Along those lines when you have the pan off to do the fluid and filter if you have the specs for the valve body to gearbox bolt torque you should check the torque on those bolts. GM ATXs in particular are known to suffer them loosening over time due to vibration, which then leads to fluid bypass, low line pressure and (again) the clutches slipping under load and burning up. You NEED the specs though because these are usually steel bolts into aluminum and you WILL strip them if overtorqued, so if you don't have the spec LEAVE IT ALONE.

To add to this most ATXs run too hot. You really don't want the fluid temperature materially over 210F -- ever. They typically run the gear oil through a co-located core with the coolant, and under load most of them run much hotter. If you like the vehicle a secondary air-exchange cooler core after the co-located one in the radiator makes sense to add -- many heavy-duty truck setups come with one for this exact reason as otherwise the manufacturers eat warranty claims.

IMO all ATXs are designed to get out of warranty and then who cares. They were originally designed as a sop to those who can't be bothered to use their left foot. Clutches are wear parts (always) and putting them INSIDE a wetted area means friction material gets into the fluid and cannot be completely removed, filter or no filter. By definition friction material is abrasive so you're "sanding" the insides of the gearbox with ordinary operation. I *strongly* dislike this "feature" of every ATX ever made, but it is what it is and unfortunately all modern ATXs are so ridiculously expensive to replace and often non-rebuildable as there are no parts available at all other than at the original factory, or re-assembly requires special jigs nobody else has.

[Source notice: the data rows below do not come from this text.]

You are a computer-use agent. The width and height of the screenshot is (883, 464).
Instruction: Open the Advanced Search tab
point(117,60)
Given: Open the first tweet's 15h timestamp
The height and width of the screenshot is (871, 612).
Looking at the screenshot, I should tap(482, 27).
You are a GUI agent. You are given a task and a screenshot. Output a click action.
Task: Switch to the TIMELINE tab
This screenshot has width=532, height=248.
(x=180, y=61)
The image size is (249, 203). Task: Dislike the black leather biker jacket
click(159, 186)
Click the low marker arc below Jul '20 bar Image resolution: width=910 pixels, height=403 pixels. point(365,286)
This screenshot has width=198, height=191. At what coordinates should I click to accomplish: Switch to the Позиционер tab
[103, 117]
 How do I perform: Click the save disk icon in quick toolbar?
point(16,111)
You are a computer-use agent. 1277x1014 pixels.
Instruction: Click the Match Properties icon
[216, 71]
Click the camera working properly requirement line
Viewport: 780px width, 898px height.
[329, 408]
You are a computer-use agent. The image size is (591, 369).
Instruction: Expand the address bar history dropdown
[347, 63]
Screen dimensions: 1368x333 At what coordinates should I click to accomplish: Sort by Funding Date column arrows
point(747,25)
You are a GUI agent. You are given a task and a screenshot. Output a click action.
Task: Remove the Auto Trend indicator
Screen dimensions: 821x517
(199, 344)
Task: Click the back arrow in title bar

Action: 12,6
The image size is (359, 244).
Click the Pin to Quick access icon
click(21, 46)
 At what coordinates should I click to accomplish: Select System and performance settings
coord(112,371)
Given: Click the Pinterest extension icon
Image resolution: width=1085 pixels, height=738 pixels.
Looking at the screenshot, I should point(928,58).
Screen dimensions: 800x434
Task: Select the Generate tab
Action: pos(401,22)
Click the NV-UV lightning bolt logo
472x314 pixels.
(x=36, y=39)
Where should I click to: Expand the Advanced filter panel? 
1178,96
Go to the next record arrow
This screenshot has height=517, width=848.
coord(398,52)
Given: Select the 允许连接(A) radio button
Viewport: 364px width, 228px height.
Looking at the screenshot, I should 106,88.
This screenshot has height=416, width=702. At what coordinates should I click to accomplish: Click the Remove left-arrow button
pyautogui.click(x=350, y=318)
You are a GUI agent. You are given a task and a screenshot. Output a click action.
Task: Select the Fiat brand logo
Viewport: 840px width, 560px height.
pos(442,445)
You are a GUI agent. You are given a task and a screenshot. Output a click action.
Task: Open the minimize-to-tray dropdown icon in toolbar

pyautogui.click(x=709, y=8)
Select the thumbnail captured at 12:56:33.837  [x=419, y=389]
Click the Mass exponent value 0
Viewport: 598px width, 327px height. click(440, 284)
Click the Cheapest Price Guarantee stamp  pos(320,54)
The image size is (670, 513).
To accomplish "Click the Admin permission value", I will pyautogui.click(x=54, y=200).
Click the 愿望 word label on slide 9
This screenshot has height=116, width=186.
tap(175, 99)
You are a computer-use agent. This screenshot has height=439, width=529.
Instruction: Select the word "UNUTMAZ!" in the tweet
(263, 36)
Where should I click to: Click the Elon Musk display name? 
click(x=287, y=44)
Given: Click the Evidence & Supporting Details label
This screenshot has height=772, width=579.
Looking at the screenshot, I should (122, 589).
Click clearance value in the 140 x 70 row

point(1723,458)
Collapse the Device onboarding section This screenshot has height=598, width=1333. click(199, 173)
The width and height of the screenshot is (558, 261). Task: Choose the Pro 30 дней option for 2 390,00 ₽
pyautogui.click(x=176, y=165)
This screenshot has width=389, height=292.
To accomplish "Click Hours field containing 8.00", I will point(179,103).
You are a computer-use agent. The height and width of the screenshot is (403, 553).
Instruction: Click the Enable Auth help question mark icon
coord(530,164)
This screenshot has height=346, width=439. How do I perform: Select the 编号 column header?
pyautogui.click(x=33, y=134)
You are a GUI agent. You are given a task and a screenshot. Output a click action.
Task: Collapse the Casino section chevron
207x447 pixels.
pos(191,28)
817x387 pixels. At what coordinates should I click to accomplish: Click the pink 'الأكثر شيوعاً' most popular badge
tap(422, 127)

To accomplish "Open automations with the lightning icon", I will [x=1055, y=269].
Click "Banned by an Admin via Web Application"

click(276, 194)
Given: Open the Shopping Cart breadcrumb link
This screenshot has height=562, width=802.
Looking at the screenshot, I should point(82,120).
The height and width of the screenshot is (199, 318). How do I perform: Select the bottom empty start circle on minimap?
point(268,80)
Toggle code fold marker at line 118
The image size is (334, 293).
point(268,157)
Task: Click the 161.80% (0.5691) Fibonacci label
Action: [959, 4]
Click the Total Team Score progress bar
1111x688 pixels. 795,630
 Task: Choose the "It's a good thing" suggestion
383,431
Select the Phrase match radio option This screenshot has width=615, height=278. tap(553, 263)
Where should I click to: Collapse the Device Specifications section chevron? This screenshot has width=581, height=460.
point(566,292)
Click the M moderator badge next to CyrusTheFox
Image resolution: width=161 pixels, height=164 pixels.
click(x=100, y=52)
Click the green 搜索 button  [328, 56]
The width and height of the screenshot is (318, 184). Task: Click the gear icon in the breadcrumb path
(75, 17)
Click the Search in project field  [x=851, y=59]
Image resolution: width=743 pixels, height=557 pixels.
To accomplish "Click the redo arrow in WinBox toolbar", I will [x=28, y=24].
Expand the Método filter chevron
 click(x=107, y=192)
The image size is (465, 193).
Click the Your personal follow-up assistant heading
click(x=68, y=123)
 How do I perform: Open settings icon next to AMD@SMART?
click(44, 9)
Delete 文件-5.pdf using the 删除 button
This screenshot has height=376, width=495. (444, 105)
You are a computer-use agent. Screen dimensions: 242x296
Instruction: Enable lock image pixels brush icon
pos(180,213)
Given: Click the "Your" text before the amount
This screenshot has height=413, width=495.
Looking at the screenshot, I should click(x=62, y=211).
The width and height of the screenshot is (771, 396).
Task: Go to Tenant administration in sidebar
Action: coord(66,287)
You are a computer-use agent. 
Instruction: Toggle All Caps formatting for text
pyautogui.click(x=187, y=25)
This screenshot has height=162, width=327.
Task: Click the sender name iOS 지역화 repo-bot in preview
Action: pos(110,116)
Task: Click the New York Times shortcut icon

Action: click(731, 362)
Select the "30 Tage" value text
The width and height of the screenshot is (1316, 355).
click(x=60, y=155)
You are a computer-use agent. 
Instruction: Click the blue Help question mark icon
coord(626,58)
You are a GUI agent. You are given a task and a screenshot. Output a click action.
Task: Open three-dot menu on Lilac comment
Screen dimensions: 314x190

At the time it might have been difficult or impossible to design a mechanically actuated ATX that had the clutch OUTSIDE the wetted area, effectively making it a MTX with a robot clutching and selecting gears, but this is NOT true any more now that we have DBW throttles in virtually ALL vehicles. Yet even DSG gearboxes have the clutch(es) INSIDE the wetted area. That's INSANITY.

I have owned ATX vehicles before and have one now (a Suburban) that GM made a serious pain in the butt to drop the pan on to change the fluid and filter, due to where they mounted the shift cable bracket. That looks like an intentional design act to me, but nonetheless that pan DOES get dropped and the fluid changed anyway, because the cost of a replacement, even though it's not one of the hyper-expensive gearboxes of today, is still enough of a pain and expensive enough that I'd rather not.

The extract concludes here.